A year ago as we gathered to celebrate the holidays, you weren’t doing so good, and even though I miss you tons, I don’t wish for you to still be here with us in the shape you were in then. In the long run, grief is a small price to pay in exchange for the end of a loved one’s suffering. And even though a significant part of me would love to see you walk through my front door with Ma and Dad on Christmas morning, I very much prefer that you are wherever you are now, enjoying whatever “heavenly peace” turns out to be.
Maybe you’re hanging out with Grandma on a sunny front porch in your own personal Valhalla. Or perhaps you’re a free spirit, surfing cosmic waves from beyond the tenth dimension. Or it could very well be that the bundle of energy that once made you you is now dispersed into the universe, the essence of your being now the essence of other beings.
I don’t know.
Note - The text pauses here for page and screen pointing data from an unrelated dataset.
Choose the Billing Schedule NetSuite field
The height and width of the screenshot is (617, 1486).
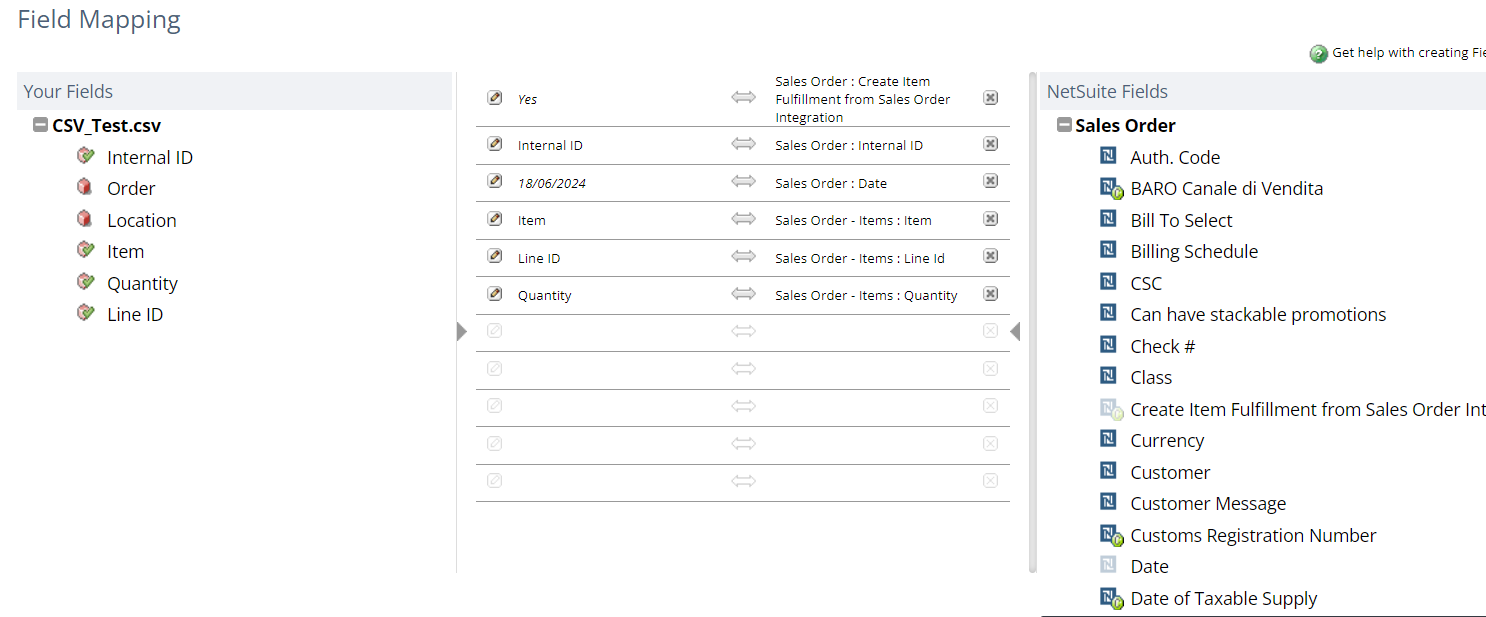coord(1194,251)

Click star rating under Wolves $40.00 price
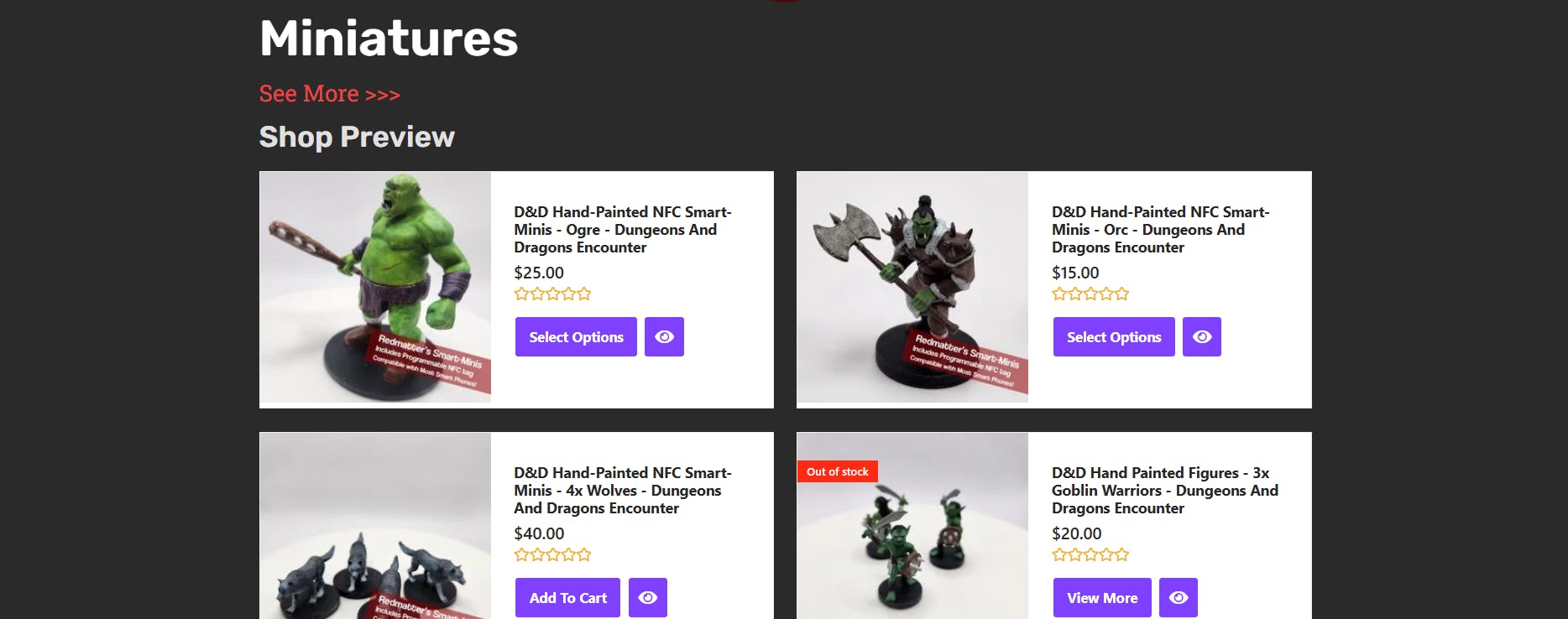[552, 554]
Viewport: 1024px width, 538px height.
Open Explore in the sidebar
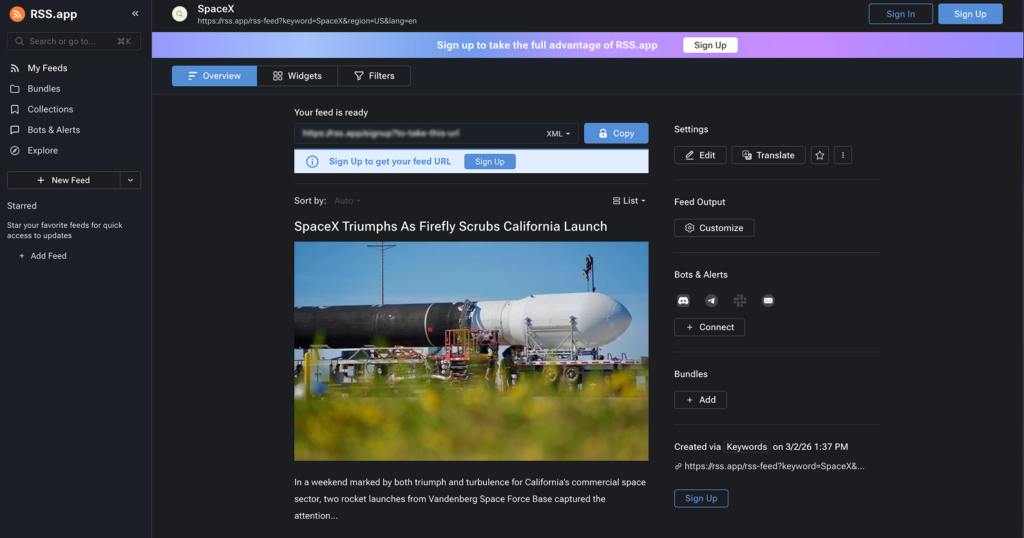pos(42,150)
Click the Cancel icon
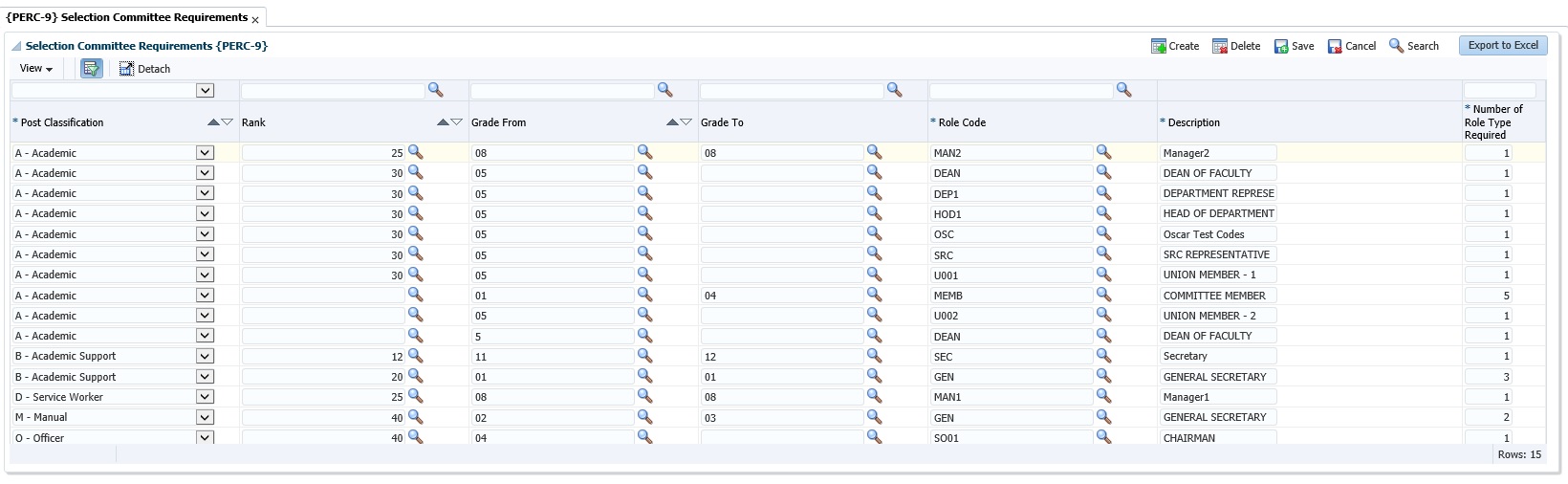The image size is (1568, 484). click(x=1334, y=46)
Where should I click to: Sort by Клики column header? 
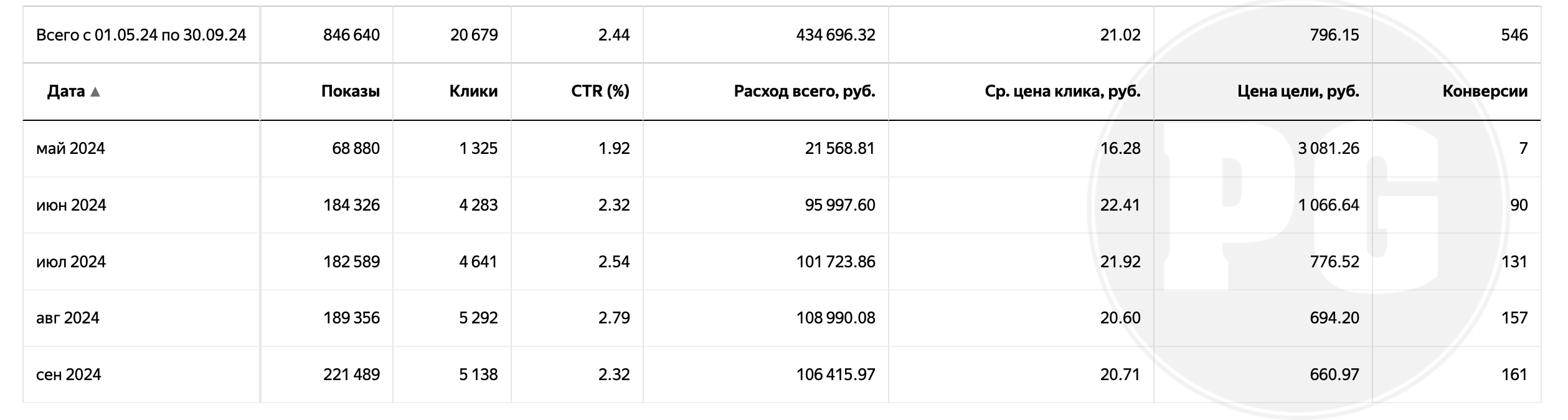(x=473, y=92)
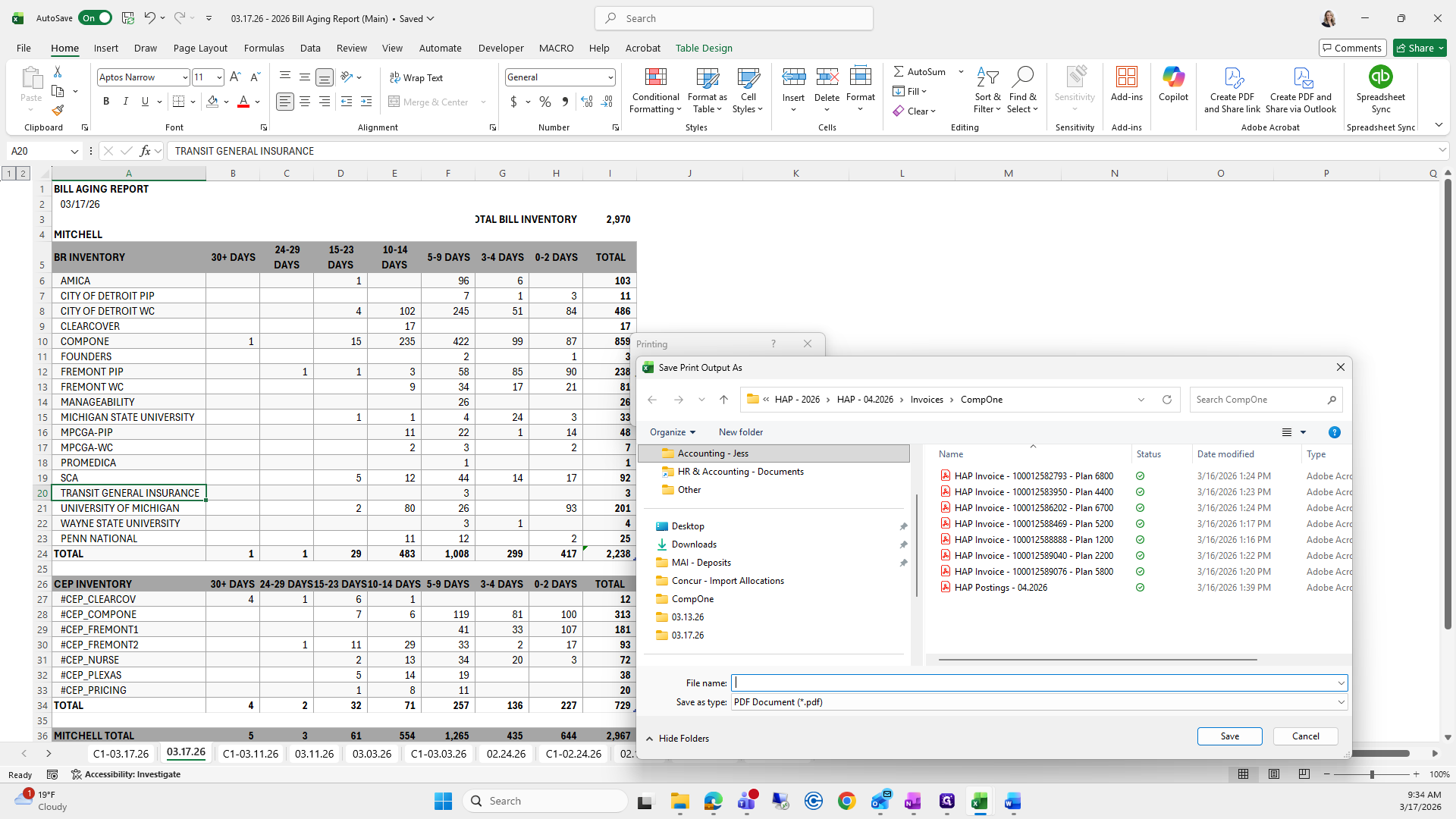Open the Organize dropdown menu

tap(672, 432)
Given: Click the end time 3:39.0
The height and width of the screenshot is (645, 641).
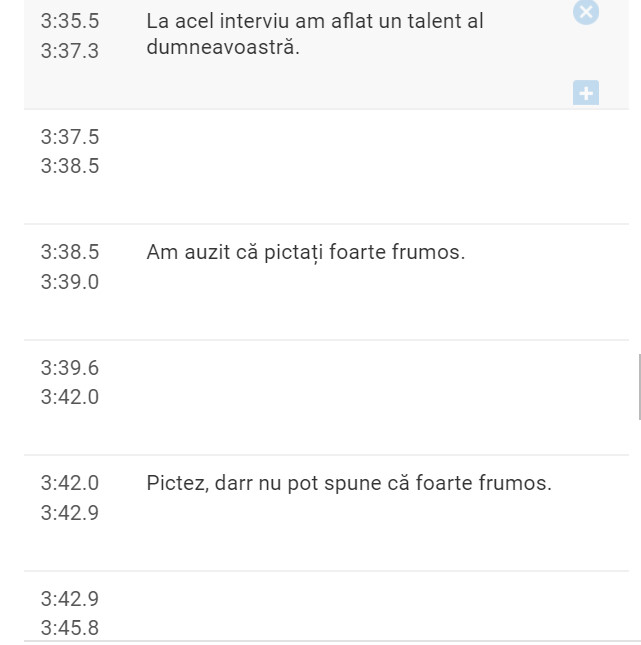Looking at the screenshot, I should tap(70, 282).
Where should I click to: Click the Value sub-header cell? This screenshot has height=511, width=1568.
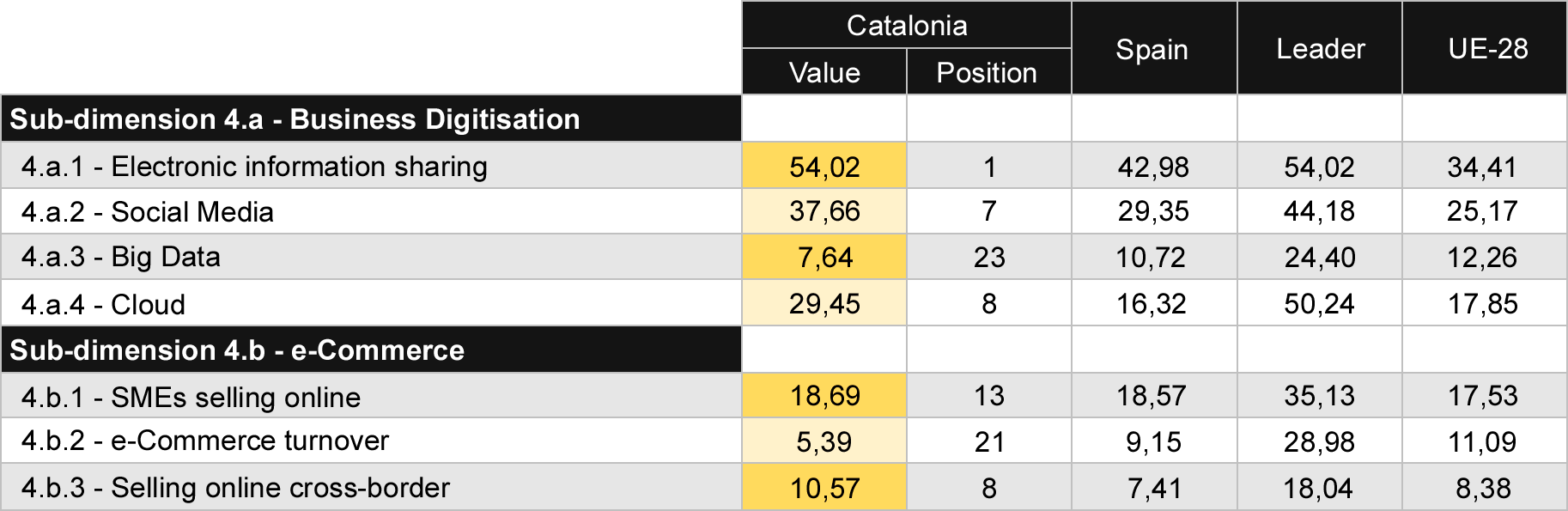click(x=824, y=72)
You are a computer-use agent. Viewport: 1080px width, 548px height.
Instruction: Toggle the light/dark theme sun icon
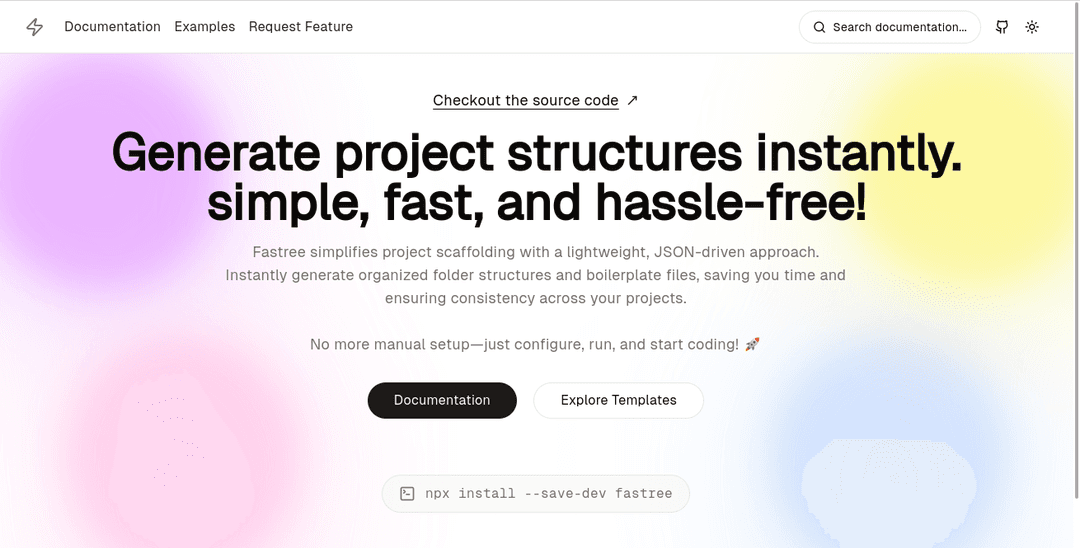pos(1032,27)
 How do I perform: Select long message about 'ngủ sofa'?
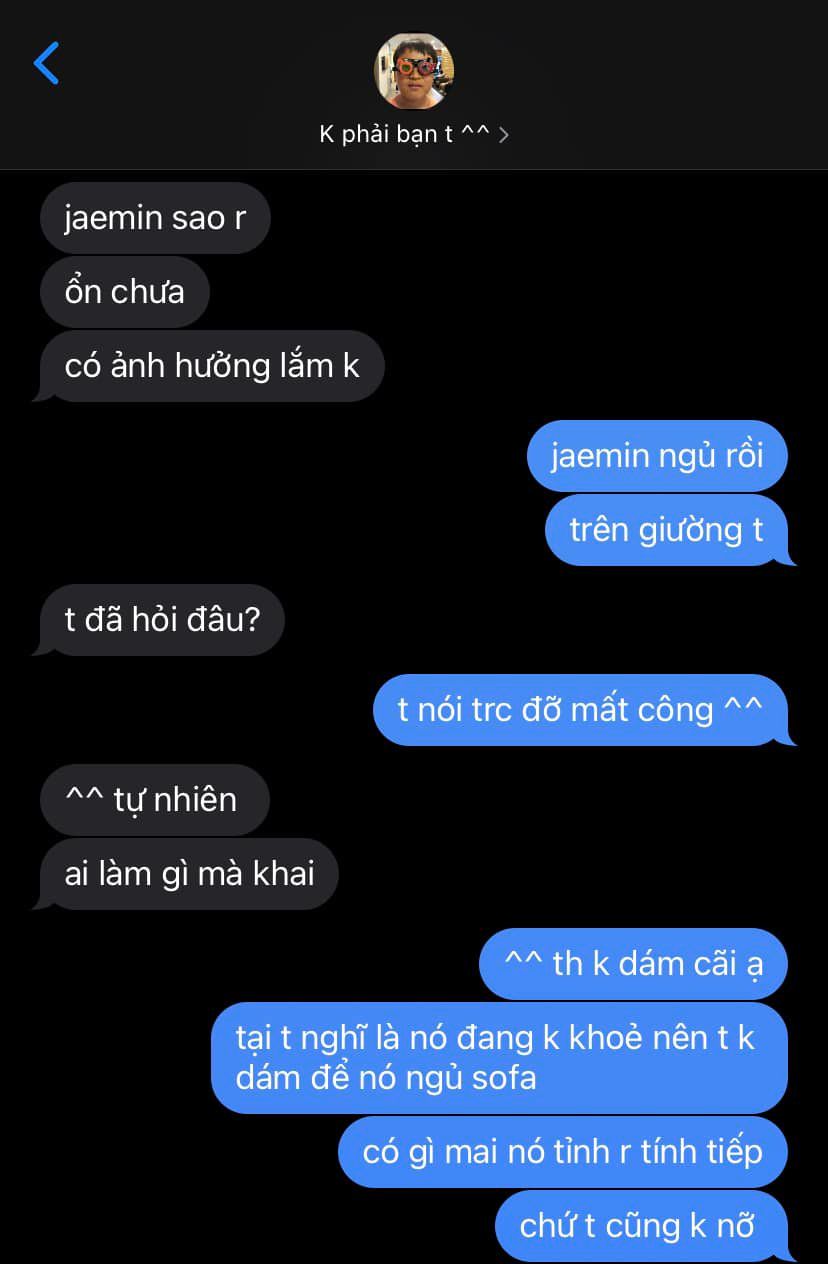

But wherever you are now, whatever you are now, I know you’re still around somewhere.
A couple weeks back you visited me in a dream. I awoke with that sensation. Not that I had dreamt about you, but that you dropped in for a chat via my dreaming mind.
We were out for a ride on a sunny day, traveling through hilly country in one of the old farm trucks.
And you were lecturing me. Stern. To the point. But compassionate.
I couldn’t remember about what, though. I thought about it all the way to work that morning, and most of the day, too. I wondered if maybe I’d blown the whole thing out of proportion, but then I heard a woman on a podcast that very day say how her grandfathers visited her in dreams at separate times to teach her important things.
Nothing makes a guy sit up and pay attention like a good bit of synchronicity.
But I still couldn’t remember what you said, and it really bothered me.
In part, it bothered me because the last thing I did for you – writing and delivering your eulogy – is lost to history now. When my laptop crashed, I lost the digital version of the eulogy, and the print copies I thought I had can’t be found. I’m pretty torn up over this, and not remembering what you said in the dream just added insult to injury.
Anyway, a few days ago I was getting overwhelmed with the demands of the season, and I nearly lost my patience. I started to feel the way I used to feel about Christmas; that I’d rather not deal, that it’d be best to simply let everyone else carry on without me.
That’s when I heard you.
“What’d I tell you to do? Weren’t you listening?”
Your voice sent me back.
I was seven years old again, giving the heifers too much grain after you’d told me exactly how much they needed. Fourteen years old and grinding the gears on the old Ford Workmaster just as soon as you’d shown me how to put it into first. Forty-four and trying to get you to please eat a little more, even though you’d said you weren’t hungry.
In that moment, I remembered the conversation we had while I slept. How you told me to focus on my family and not worry about the expectations of everyone else. That I shouldn’t worry so much in general.
Some will say that you didn’t say any of this. That it was just my subconscious processing the constant churn of thoughts that fill my head. And they might be right. I don’t know. But it doesn’t really matter. Not to me, anyway.
I’ve spent the afternoon prepping Christmas breakfast and dinner as Alison worked on a holiday project. Ma and Dad will be here tomorrow morning to eat blueberry coffeecake and breakfast casserole with Alison, me, and our four kids before opening presents. Of course, I want it to be perfect, and I’ve gotten edgy with myself a couple times.
Fortunately, I’ve got your words to remind me to stay the course, taking it slow and easy.
As far as Christmas gifts go, that’s a pretty perfect one. Merry Christmas, ol’ boy.
I love you,
P.S. Let Grandma know that we’re still making her homemade baked beans down here.